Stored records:
* * * *
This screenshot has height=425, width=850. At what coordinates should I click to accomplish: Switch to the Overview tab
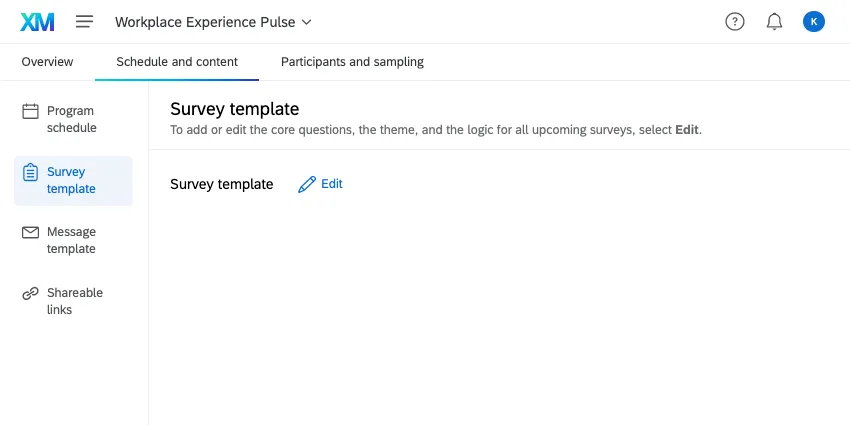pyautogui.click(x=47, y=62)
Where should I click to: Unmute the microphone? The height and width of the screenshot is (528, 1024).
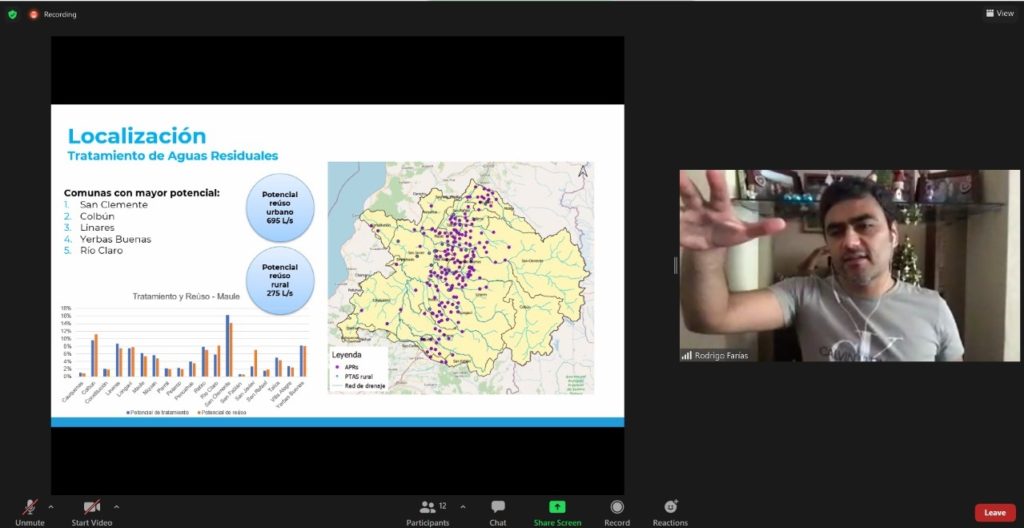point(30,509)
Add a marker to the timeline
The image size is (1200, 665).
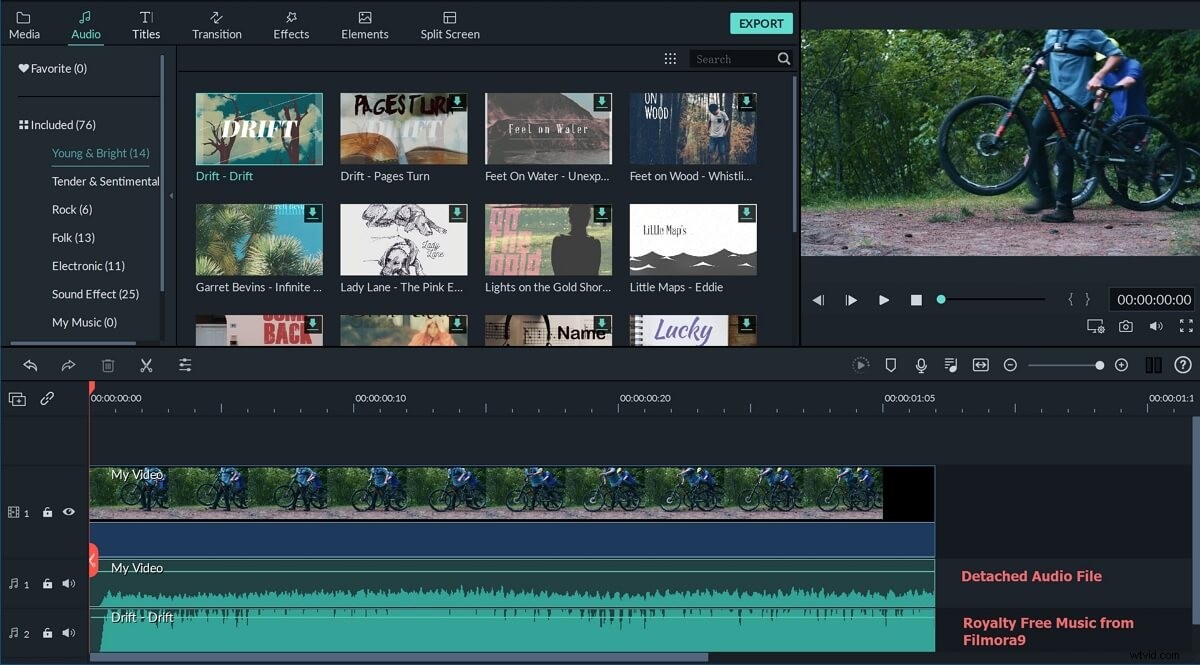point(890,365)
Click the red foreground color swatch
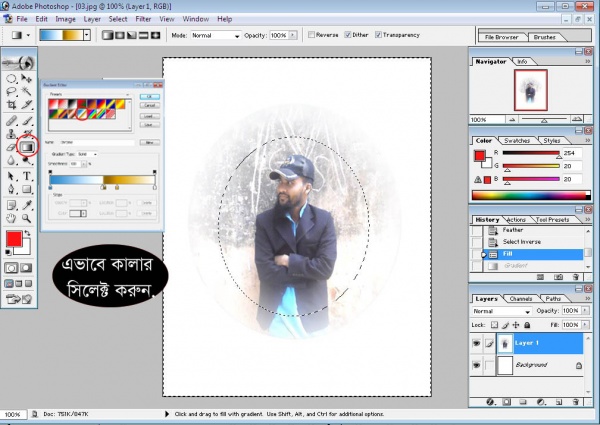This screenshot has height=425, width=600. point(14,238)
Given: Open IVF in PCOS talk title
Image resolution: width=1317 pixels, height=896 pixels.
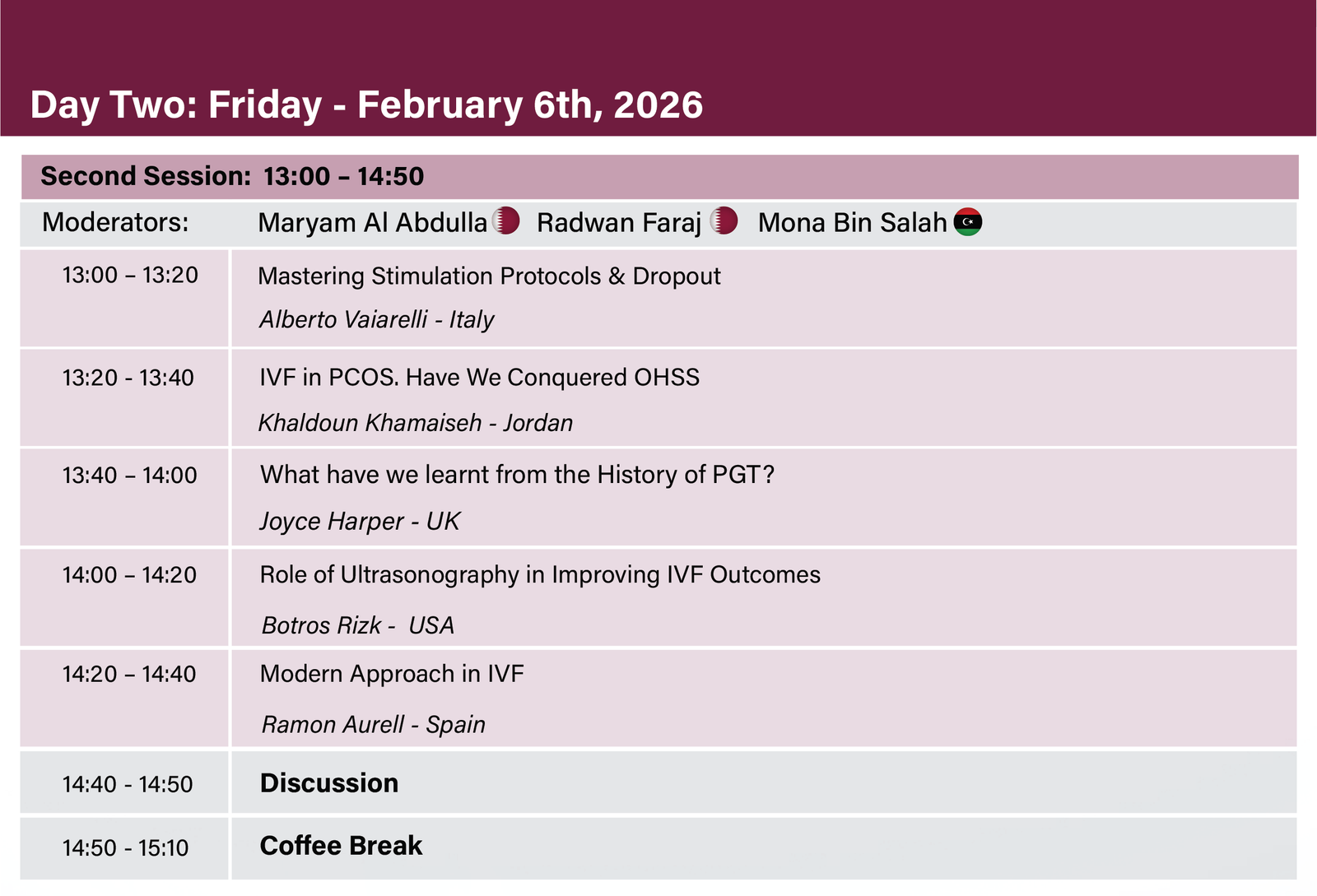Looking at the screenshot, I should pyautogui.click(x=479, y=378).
* * * *
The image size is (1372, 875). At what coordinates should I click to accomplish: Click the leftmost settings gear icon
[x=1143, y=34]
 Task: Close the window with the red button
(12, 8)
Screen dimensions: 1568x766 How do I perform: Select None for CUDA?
* * * *
WHAT NEEDS TO BE DONE:
Start with the line above containing "Add a marker to the timeline" and end with the line containing "Given: Open IVF in PCOS talk title". Set down that stretch exactly, without any pictures.

REPLY TO THE TASK:
Add a marker to the timeline
The image size is (1200, 665).
point(890,365)
Click the red foreground color swatch
This screenshot has height=425, width=600. point(14,238)
Given: Open IVF in PCOS talk title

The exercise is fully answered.